TEXT PASSAGE:
--- start ---
Blessed Matrenushka the Barefooted of St. Petersburg, the Fool for Christ (+ 1911)

Matrona (Matrenushka) Petrovna Mylnikova was born in 1814 to a peasant family in the Kostroma province. Her parents Peter and Agafia also had three sons named Macarius, Allexander and Ivan. Nothing is known about her childhood except that she was never educated.

She married Egor Mylnikov, a tradesman of the city of Kostroma. The family had their own house and grocery store. During the Russo-Turkish War of 1877-1878 her husband was drafted into the army, and Matronushka went with him to the front where she served as a nurse. Even then, her humble soul, which received from God a great gift of compassion, was fully manifested. She helped everyone as she could, distributing all her meager belongings to poor soldiers.

After her husband died in the war, Matronushka decided to devote her whole life to God. After the war ended, Matronushka returned to Kostroma, sold the property, distributed the money to the poor and went on a pilgrimage throughout Russia and Palestine, taking a vow of foolishness for the sake of Christ. From that moment until her death (33 years later) she went about only barefoot. Even in winter, Matronushka wore light summer clothes, always white.
--- end ---
WHAT YOU NEED TO DO:
1. Answer these from the Matrenushka text:
(a) In what year was she born?
(b) What role did she serve in at the front during the Russo-Turkish War?
(c) For how many years before her death did she go about only barefoot?
2. Reproduce word for word the part of the Matrenushka text from "Matrona (Matrenushka) Petrovna" up to and including "was never educated.".
The rows that come after this have no connection to the Matrenushka text.

RECORDS SUPPLIED:
--- start ---
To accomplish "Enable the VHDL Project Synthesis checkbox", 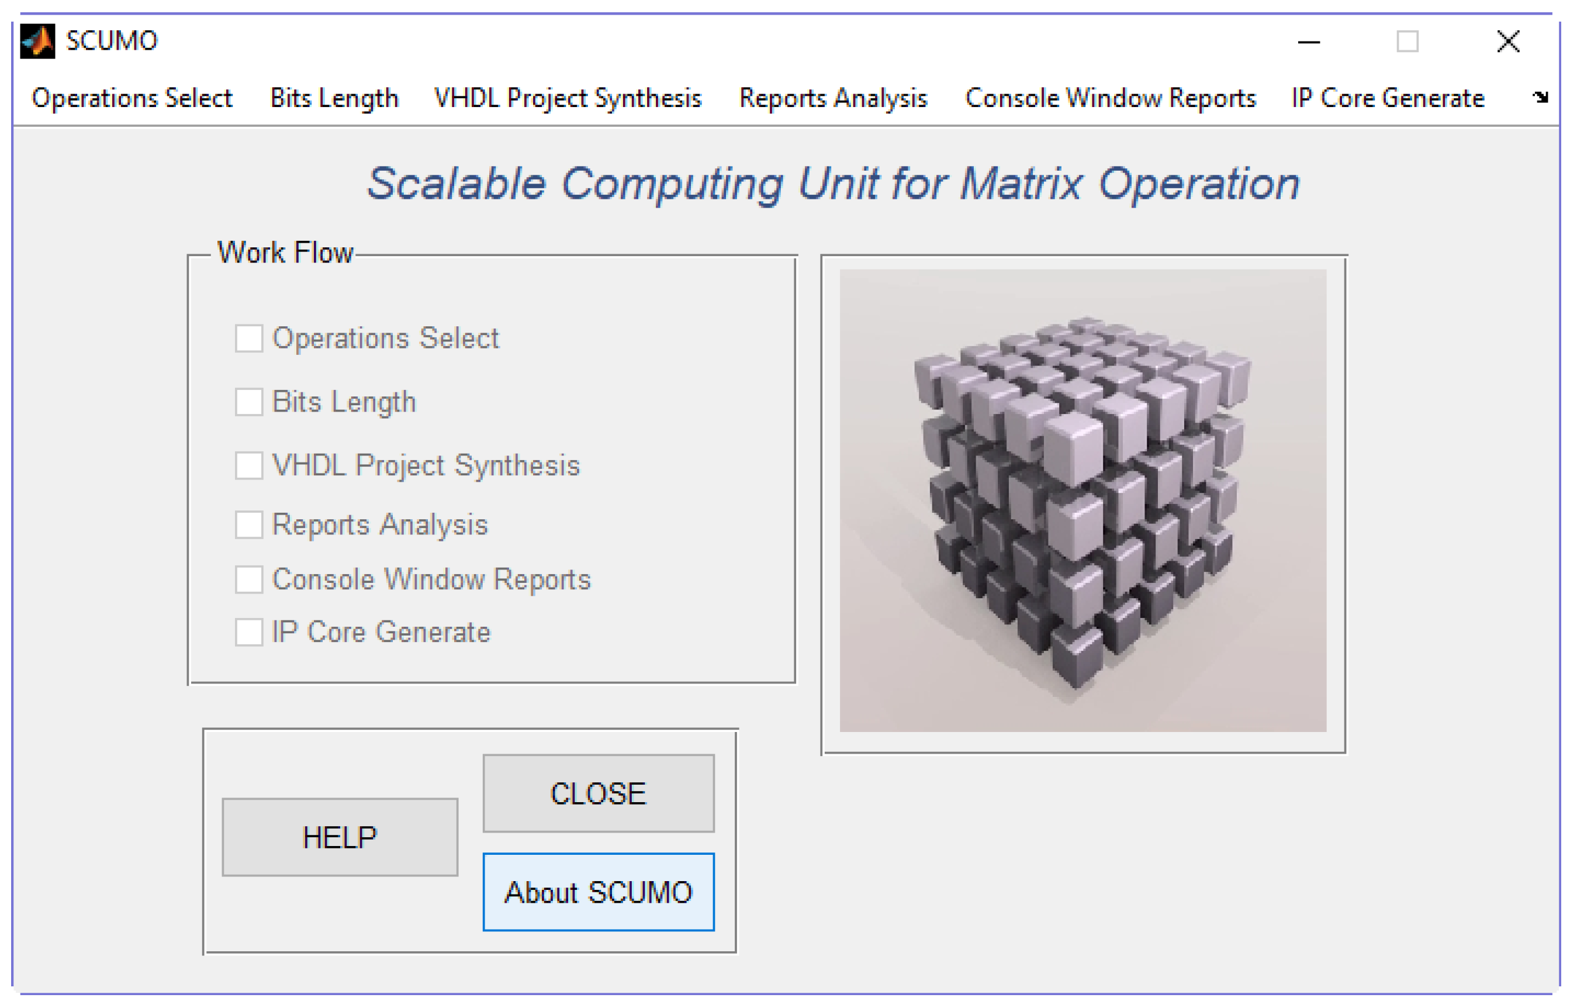I will [249, 466].
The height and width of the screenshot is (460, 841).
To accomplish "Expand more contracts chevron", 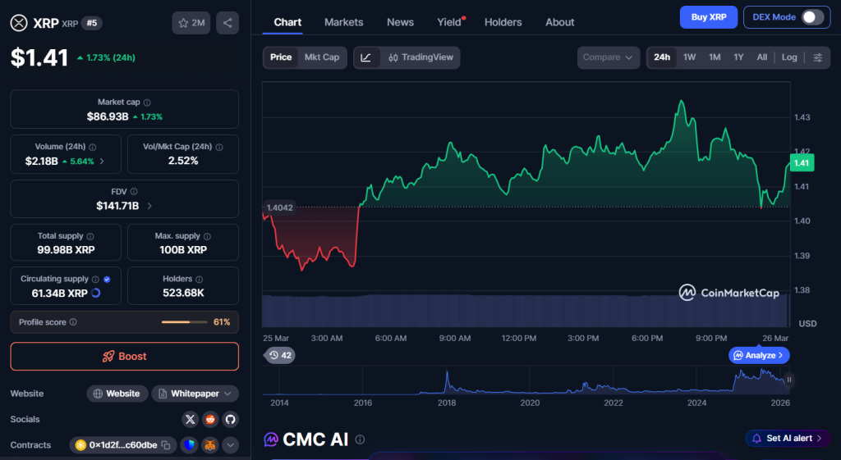I will tap(230, 445).
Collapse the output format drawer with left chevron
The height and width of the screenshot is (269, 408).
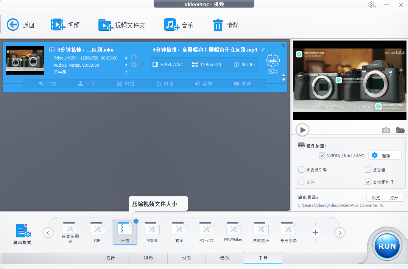(x=48, y=232)
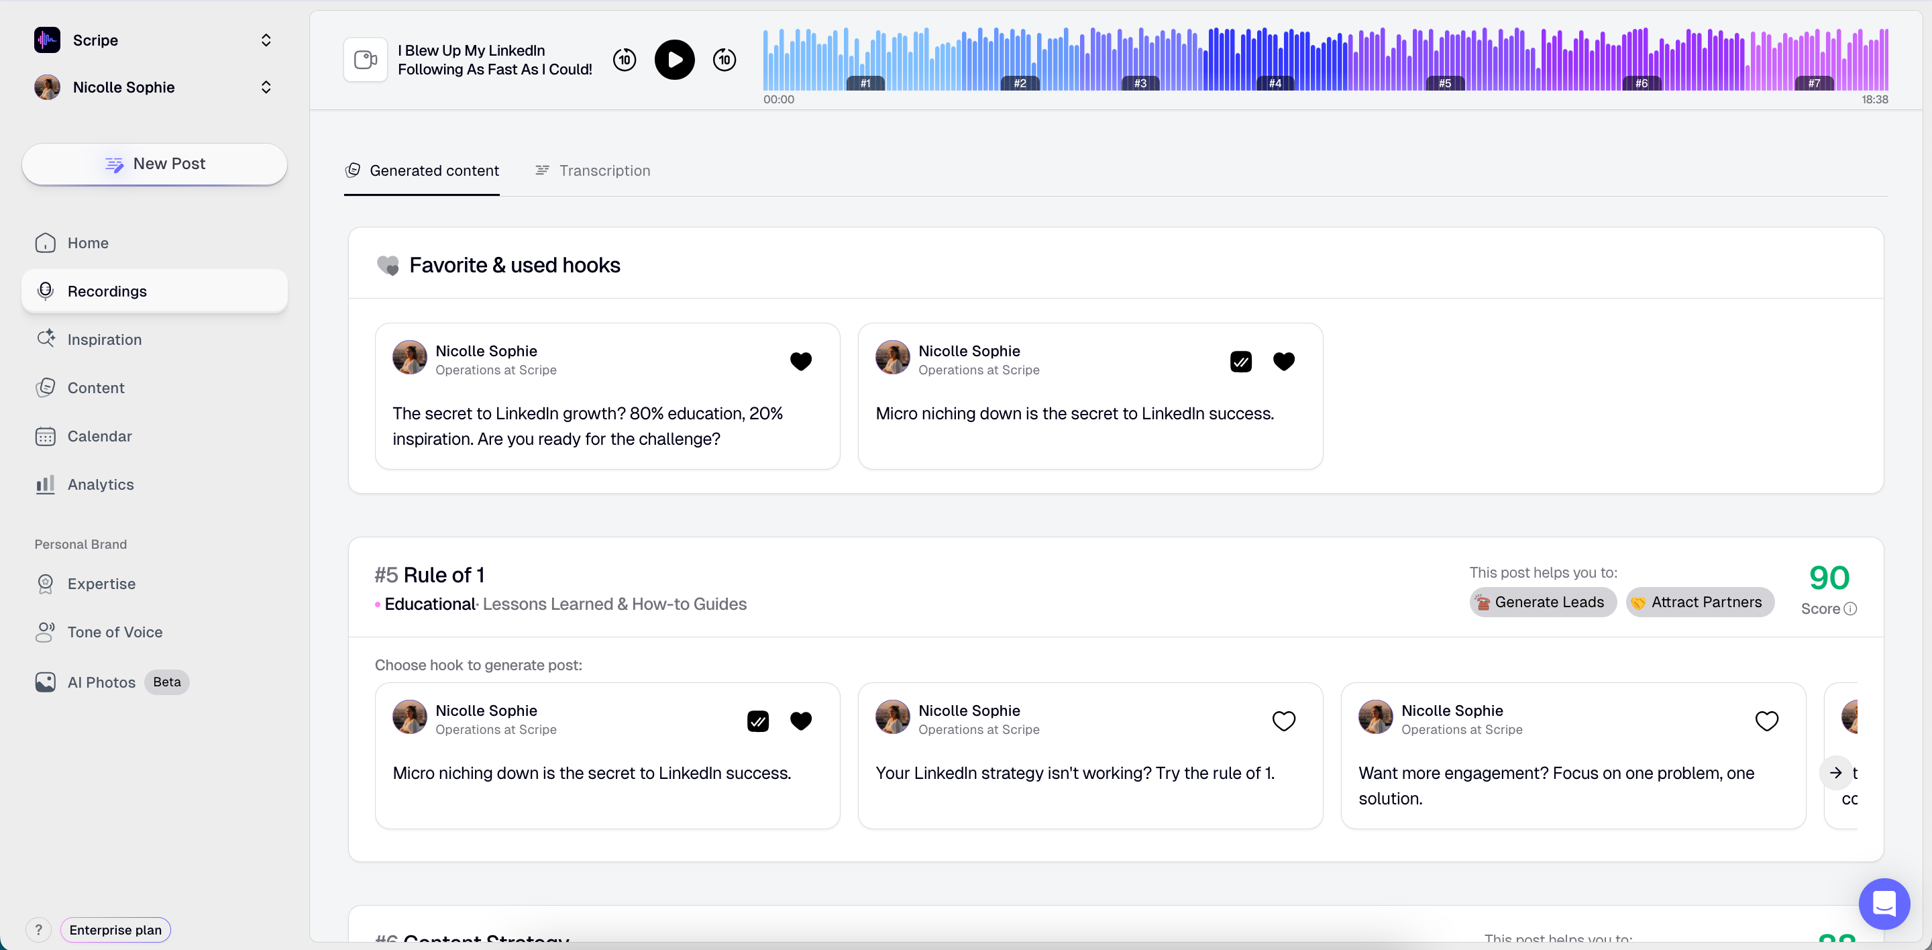Image resolution: width=1932 pixels, height=950 pixels.
Task: Jump to segment #4 on waveform
Action: 1274,83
--- end ---
ANSWERS BELOW:
1.
(a) 1814
(b) Nurse
(c) 33 years

2.
Matrona (Matrenushka) Petrovna Mylnikova was born in 1814 to a peasant family in the Kostroma province. Her parents Peter and Agafia also had three sons named Macarius, Allexander and Ivan. Nothing is known about her childhood except that she was never educated.